Piddington K.C. (with him Farrer), for the applicant.
McGhie, for the respondent,
Piddington K.C., in reply.
The following judgments were delivered:—
Rich J.
Three objections have been raised by Mr. Piddington to the conviction in this case. He contended in the first place that as there was no warrant or summons issued the magistrate had no jurisdiction to convict the accused. This objection was not taken at the hearing, and is clearly met by sec. 133 (1) of the Justices Act which reads as follows:—"Where the party convicted, or any party whose goods have been condemned or directed to be sold as forfeited, was present at the hearing of the case, the conviction or order shall be sustained, although there may have been no information or summons, unless such party objected at such hearing that there was no information or summons." Mr. Piddington next contended that the evidence did not support the charge of habitually consorting with reputed criminals. The offence connotes frequenting the company of reputed criminals and is a question of degree. It is inadvisable and, perhaps, impossible, to attempt an exhaustive definition of the offence, and, having regard to the order which the Court proposes to make. I shall not deal further with this question. The next objection was as to the inadmissibility of evidence as to the character of the accused. This evidence was objected to at the hearing. It is clearly inadmissible having regard to the manner in which and the time at which it was led. On this ground, therefore, the conviction should be set aside. The dictum in the case of R. v. Gibson[1], that it is open to the Crown to give evidence of the character of the accused, even though the question of character has not been raised by him, should not, I think, be followed.
Starke J.
I agree.
Dixon J.
I desire to add that I agree that our decision does involve the position that the Crown is not entitled under sec. 412 of the Crimes Act 1900 N.S.W. to lead evidence of the accused's bad character as appears to have been suggested in Gibson's Case[2].
Evatt J.

● **WORK REQUIRED**:
Duplicate the passage of the court judgment above word for word, starting at "I desire to" and ending at "in Gibson's Case[2].".

● **LISTED ENTRIES**:
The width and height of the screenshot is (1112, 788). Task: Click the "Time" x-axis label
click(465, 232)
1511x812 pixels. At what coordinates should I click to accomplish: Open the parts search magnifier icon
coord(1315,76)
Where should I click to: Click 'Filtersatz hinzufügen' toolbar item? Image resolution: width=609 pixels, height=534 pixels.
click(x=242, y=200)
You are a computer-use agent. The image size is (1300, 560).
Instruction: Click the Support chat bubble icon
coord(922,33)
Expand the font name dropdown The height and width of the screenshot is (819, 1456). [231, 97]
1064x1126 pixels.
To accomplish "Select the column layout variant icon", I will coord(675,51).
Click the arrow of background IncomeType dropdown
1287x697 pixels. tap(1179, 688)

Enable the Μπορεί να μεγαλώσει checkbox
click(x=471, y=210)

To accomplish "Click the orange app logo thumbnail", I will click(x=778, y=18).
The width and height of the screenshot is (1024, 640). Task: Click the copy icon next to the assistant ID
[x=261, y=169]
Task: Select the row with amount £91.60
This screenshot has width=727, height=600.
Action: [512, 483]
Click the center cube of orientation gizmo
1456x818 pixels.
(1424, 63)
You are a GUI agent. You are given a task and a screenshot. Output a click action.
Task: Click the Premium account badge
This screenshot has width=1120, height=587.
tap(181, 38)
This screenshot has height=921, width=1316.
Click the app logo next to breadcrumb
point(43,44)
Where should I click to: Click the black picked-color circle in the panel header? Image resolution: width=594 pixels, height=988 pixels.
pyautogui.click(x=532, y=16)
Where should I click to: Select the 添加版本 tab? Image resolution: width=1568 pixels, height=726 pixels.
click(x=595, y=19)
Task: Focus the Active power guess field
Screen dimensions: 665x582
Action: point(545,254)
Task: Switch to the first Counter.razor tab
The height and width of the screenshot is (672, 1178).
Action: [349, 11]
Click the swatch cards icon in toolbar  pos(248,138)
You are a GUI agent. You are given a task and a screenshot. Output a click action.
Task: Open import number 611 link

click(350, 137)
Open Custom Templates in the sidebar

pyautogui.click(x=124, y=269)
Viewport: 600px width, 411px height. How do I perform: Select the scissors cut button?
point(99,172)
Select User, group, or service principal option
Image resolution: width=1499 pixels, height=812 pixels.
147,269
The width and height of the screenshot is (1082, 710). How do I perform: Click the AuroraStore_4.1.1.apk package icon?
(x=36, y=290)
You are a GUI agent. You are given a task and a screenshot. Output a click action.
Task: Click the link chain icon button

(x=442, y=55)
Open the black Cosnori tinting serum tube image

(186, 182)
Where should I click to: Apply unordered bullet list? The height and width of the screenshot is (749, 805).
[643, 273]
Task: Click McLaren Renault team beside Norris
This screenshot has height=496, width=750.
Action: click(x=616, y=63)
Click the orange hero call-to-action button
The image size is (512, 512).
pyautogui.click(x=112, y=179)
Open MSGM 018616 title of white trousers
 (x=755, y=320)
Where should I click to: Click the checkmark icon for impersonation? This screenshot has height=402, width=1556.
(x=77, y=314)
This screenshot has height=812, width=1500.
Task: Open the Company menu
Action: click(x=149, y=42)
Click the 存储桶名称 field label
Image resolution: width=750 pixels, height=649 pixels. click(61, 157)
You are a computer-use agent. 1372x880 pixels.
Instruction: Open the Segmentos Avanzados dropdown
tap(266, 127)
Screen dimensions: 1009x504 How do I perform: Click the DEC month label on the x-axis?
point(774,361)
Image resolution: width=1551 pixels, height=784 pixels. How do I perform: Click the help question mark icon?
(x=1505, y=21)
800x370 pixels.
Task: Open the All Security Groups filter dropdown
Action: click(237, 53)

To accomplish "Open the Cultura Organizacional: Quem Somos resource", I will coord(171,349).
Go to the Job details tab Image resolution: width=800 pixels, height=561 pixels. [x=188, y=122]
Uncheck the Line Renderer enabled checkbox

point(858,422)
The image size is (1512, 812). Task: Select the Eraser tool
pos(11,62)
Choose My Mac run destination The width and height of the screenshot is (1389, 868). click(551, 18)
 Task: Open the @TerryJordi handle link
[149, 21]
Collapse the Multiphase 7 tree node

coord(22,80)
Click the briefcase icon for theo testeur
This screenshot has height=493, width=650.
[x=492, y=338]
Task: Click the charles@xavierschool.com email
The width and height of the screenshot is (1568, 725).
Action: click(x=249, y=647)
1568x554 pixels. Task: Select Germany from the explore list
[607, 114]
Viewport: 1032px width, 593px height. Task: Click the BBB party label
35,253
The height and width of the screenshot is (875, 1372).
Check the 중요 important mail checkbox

● **EXPECTED ANSWER**:
I desire to add that I agree that our decision does involve the position that the Crown is not entitled under sec. 412 of the Crimes Act 1900 N.S.W. to lead evidence of the accused's bad character as appears to have been suggested in Gibson's Case[2].